First, identify which quotas matter for your application. Run a quota discovery phase early in development: list all relevant quotas and note which are soft and which are hard. Document the hard limits prominently in your architecture documentation—they’re constraints your system must respect.

Second, monitor your usage against soft limits. Many teams set up CloudWatch alarms or Lambda functions that periodically check quota usage and alert when you’ve reached 70-80% of a limit. This gives you time to request an increase before you hit the ceiling during peak traffic.

Third, request soft limit increases proactively. Don’t wait until you’re at the limit. AWS’s approval process, while usually quick, can occasionally take longer. Having headroom prevents production incidents where you can’t scale because you’re at your limit and the increase request hasn’t been processed yet.

Fourth, design around hard limits from the start. Don’t treat a hard limit as something you’ll solve later. Incorporate it into your initial architecture decisions. If DynamoDB’s 40 KB item size limit is relevant, settle on your S3 offloading strategy during design, not after you’ve already built the system.

Understanding Service Quota Dimensions#

Some quotas have dimensions, meaning the limit varies based on a parameter. For instance, API Gateway has different rate limits depending on the stage. DynamoDB on-demand pricing has different soft limits than provisioned mode. Understanding these dimensions prevents confusion.

The Service Quotas API includes dimension information, making it straightforward to query dimension-specific limits. When you’re using multiple configurations of a service, ensure you’re checking the right quota dimension for your use case.

The Future of Limits#

AWS continuously evaluates limits based on customer feedback and evolving infrastructure. The shift of Lambda’s /tmp storage from hard to soft is an example of this evolution. As you work with AWS, stay informed about limit changes in services you depend on—they occasionally improve, expanding what’s possible without architectural workarounds.
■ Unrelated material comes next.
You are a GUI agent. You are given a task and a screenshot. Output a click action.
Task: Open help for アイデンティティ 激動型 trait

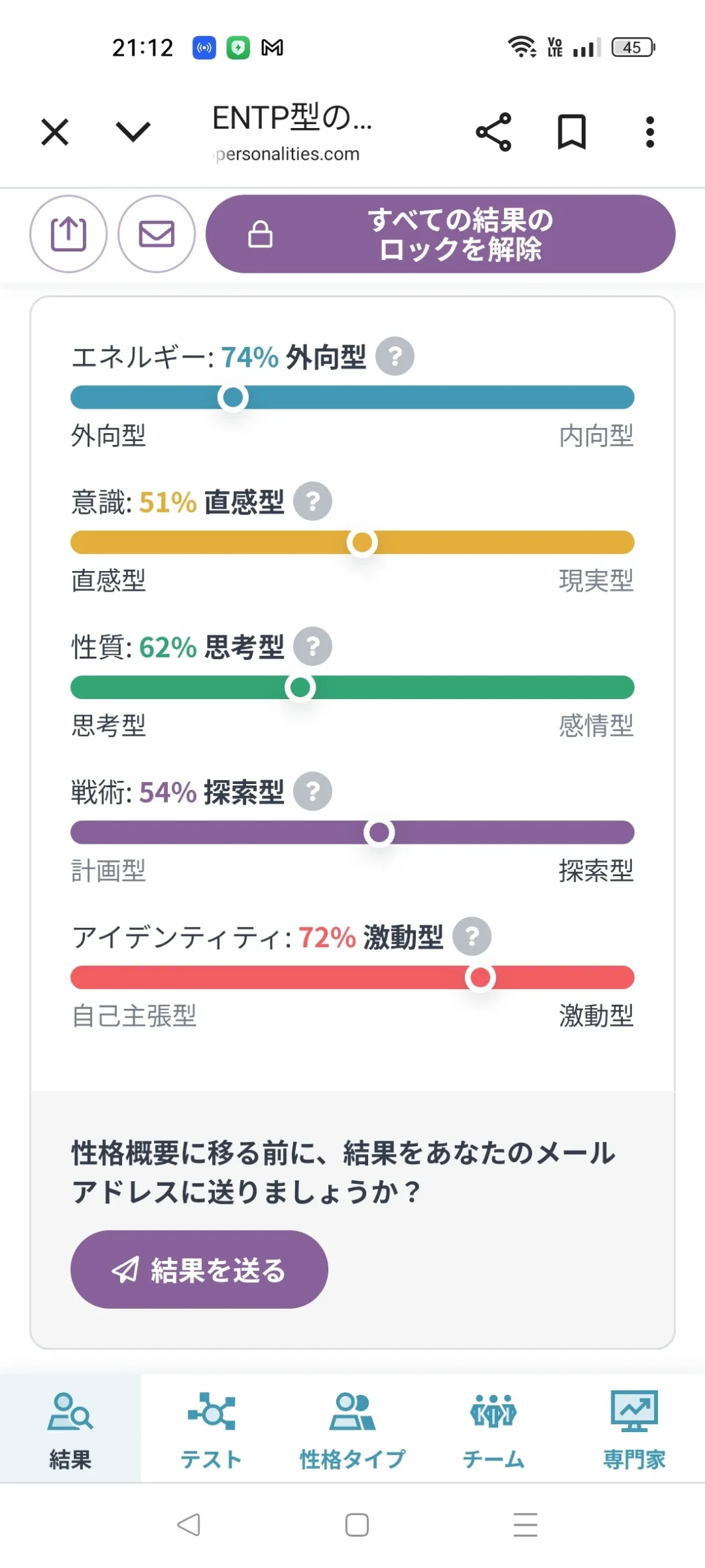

Subscribe to AWS announcements or follow the AWS blog for updates on quota changes. What was a hard limit blocking your scaling yesterday might become adjustable today.

Conclusion#

The distinction between soft and hard limits is fundamental to effective AWS architecture. Soft limits are guardrails—protective defaults that you can increase when your application legitimately needs more capacity. Hard limits are immovable boundaries that demand architectural creativity.

Master the Service Quotas console and API early in your AWS journey. Learn which limits matter for the services you use, identify which are adjustable, and plan accordingly. For hard limits, treat them as constraints from day one, designing your system to respect them. For soft limits, monitor your usage and request increases proactively as you scale.

This discipline prevents the unpleasant surprise of discovering mid-deployment that you’ve hit a limit you can’t move—and more importantly, it lets you build systems that scale cleanly, reliably, and with full awareness of their boundaries.